TRIBUNAL DE GRANDE INSTANCE DE PRIVAS

30 novembre 2007

P…

X…

Y…

X…

C /

S. A. CLINIQUE PASTEUR

Z…

A…

Q…

B…

CPAM DE LA DROME

COUR D’APPEL DE NÎMES

CHAMBRE CIVILE

1ère Chambre A

ARRÊT DU 08 DÉCEMBRE 2009

APPELANTS :

Madame Denise

C…

épouse X…

née le 03 Octobre 1937 à MEKNES (MAROC)

26000 VALENCE

représentée par la SCP GUIZARD-SERVAIS, avoués à la Cour

assistée de Me Anne-Catherine D…, avocat au barreau de VALENCE

Madame Florence X… épouse Y…

née le 25 Mai 1963 à MELUN (77)

3 Parc de Lattre de Tassigny

92400 COURBEVOIE

représentée par la SCP GUIZARD-SERVAIS, avoués à la Cour

assistée de Me Anne-Catherine D…, avocat au barreau de VALENCE

Monsieur Bernard Y… pris en sa qualité d’administrateur légal de ses enfants-Pierre né le 3 Février 1994, Sophie Y… née le 03 Mars 1996, François né le 30 Décembre 1999

né le 26 Juin 1964 à SAINT RAPHAEL (83)

3 Parc de Lattre de Tassigny

92400 COURBEVOIE

représenté par la SCP GUIZARD-SERVAIS, avoués à la Cour

assisté de Me Anne-Catherine D…, avocat au barreau de VALENCE

Monsieur Olivier X…

né le 04 Mai 1965 à VALENCE (26)
□ □ □ □ □ □ □
CONSIGNES
1/ Répondez aux questions suivantes à partir de l'extrait d'arrêt.
(a) Quelle est la date de l'arrêt rendu par la cour d'appel ?
(b) Quelle juridiction avait statué le 30 novembre 2007 ?
(c) Quelle société d'avoués représente les appelants ?
2/ Expliquez, d'après l'extrait d'arrêt, à quel titre Monsieur Bernard Y… figure parmi les appelants.
3/ Reproduisez le passage de l'extrait d'arrêt en commençant par « 26000 VALENCE » et en allant jusqu'à « 25 Mai 1963 à MELUN (77) ».

DONNÉES
□ □ □ □ □ □ □
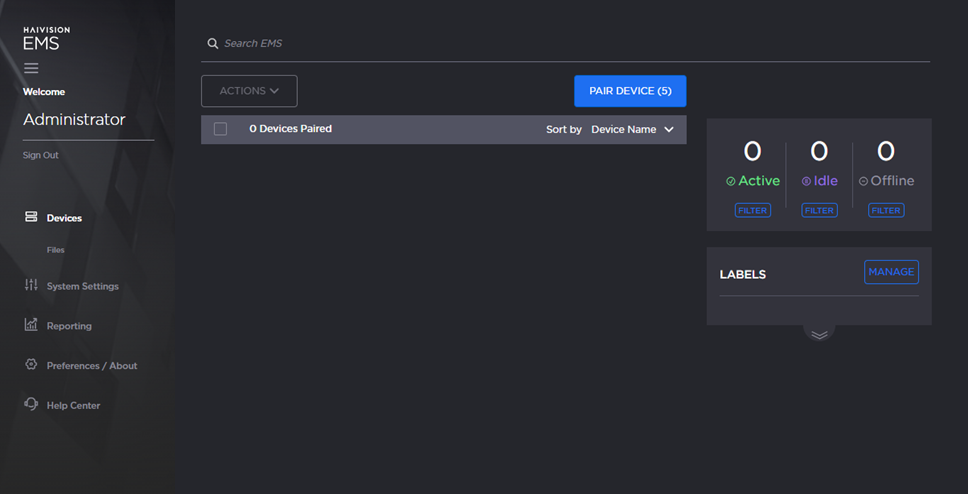The height and width of the screenshot is (494, 968).
Task: Filter devices by Active status
Action: (753, 210)
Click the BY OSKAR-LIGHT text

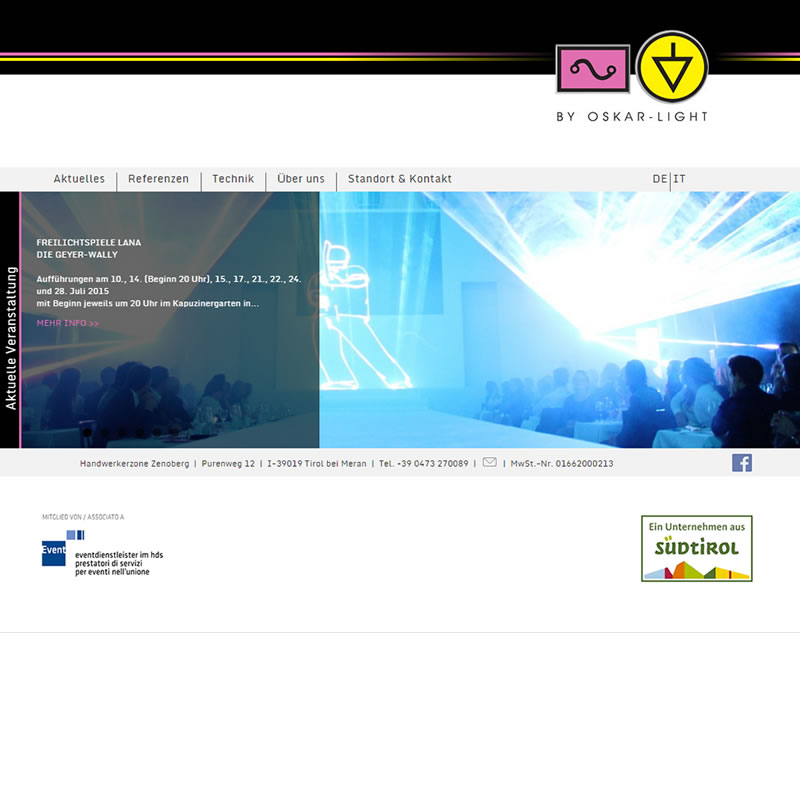point(632,117)
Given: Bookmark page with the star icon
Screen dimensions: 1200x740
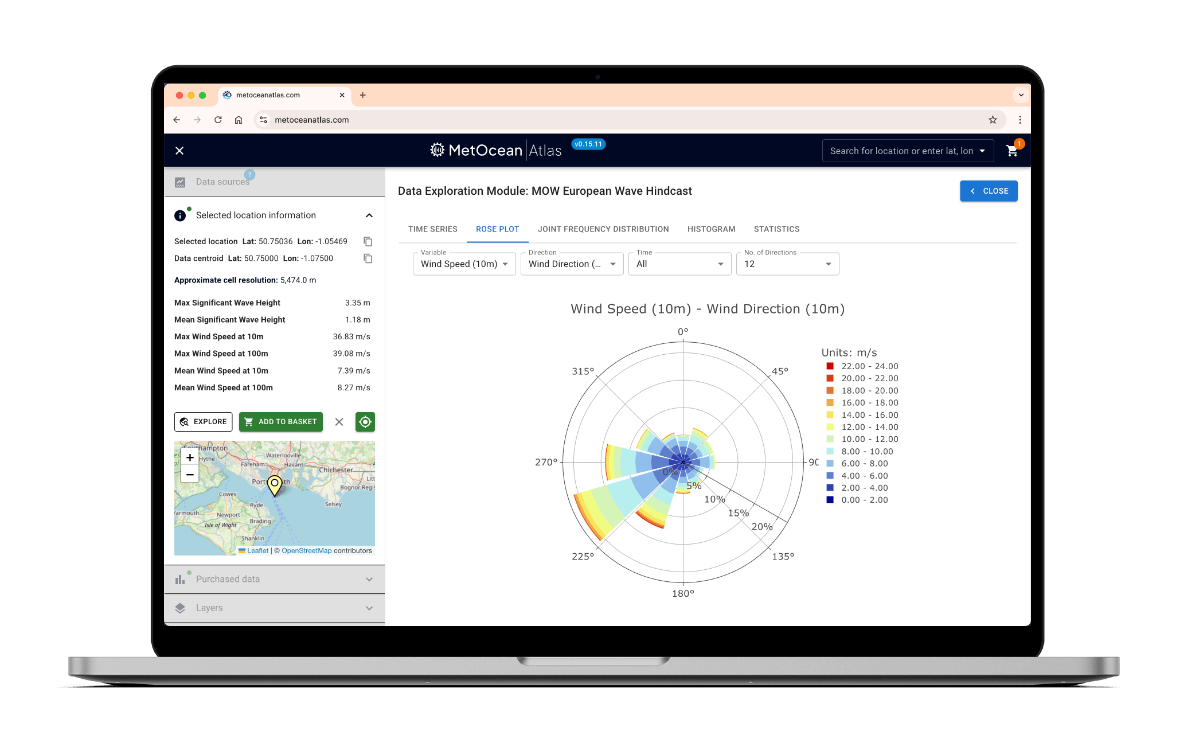Looking at the screenshot, I should (x=992, y=119).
□ □ □ □ □ □ □
RÉPONSES
1/
(a) Le 8 décembre 2009.
(b) Le tribunal de grande instance de Privas.
(c) La SCP GUIZARD-SERVAIS.

2/ Monsieur Bernard Y… intervient en qualité d'administrateur légal de ses enfants. Il s'agit de Pierre, né le 3 février 1994, de Sophie Y…, née le 3 mars 1996, et de François, né le 30 décembre 1999.

3/
26000 VALENCE

représentée par la SCP GUIZARD-SERVAIS, avoués à la Cour

assistée de Me Anne-Catherine D…, avocat au barreau de VALENCE

Madame Florence X… épouse Y…

née le 25 Mai 1963 à MELUN (77)